Roberts will need all of the skills he honed under the Italian dealmaker to keep Sainsbury on track. First of all, he must continue to battle the company’s other major rivals which make up the U.K.’s Big Four grocers — Tesco, Asda and Wm Morrison Supermarkets Plc. And he must defend Sainsbury from the U.K. arms of the German discounters, Aldi and Lidl, which are increasingly forging into Sainsbury’s heartland in the south eastern U.K.

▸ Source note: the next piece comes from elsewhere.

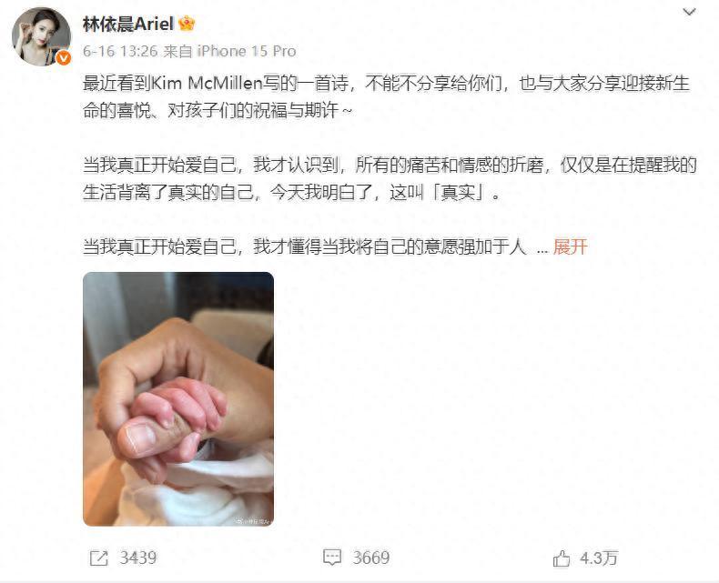Click the repost count 3439

pos(138,558)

Coupe did a good job cutting Sainsbury’s prices on everyday items. Roberts must continue this. For a while in 2018 and early 2019, after the damaging store-management overhaul, sales growth slipped behind that of rivals. Sainsbury was beginning to look like the sick grocer from which everyone else was seeking to steal market share. Its sales have recovered since, but Roberts must maintain that momentum.

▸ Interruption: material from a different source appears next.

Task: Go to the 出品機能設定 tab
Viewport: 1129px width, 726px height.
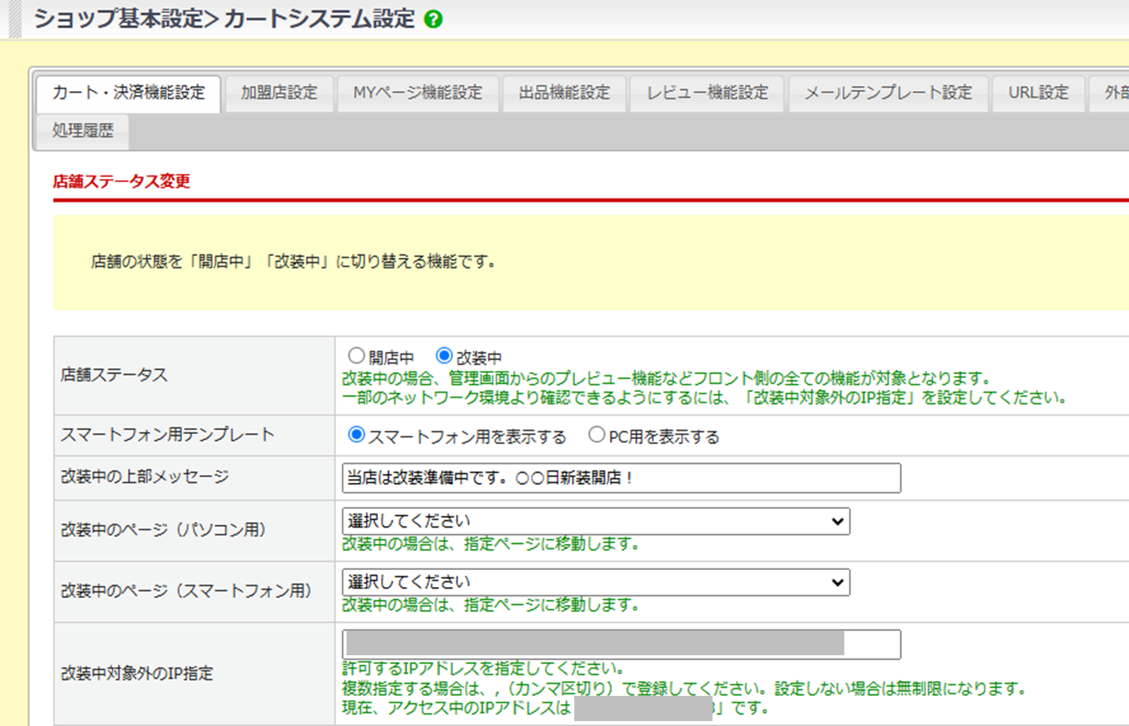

Secondly, Sainsbury must get Argos, the catalog retailer that Coupe acquired four years ago, back on track. The business, which sells everything from toys to tents, had a poor Christmas. In order to defend itself from the mighty Amazon.com Inc., it must better exploit its combination of online presence and bricks-and-mortar stores, as well as ensure its prices are right. On Tuesday, Sainsbury announced it would further integrate Argos into Sainsbury, axing hundreds of management jobs and cutting costs as it merges divisions including commercial retail and finance. This program must be managed without disruption.
If all of this doesn’t go to plan, there is always the risk that Sainsbury, perennially tipped as a takeover target, could finally attract the attentions of a bidder. No one can fault Coupe for his bold decisions. In an environment where just keeping your head above water is hard enough, he was prepared to make daring moves. Unfortunately, they didn’t always pay off.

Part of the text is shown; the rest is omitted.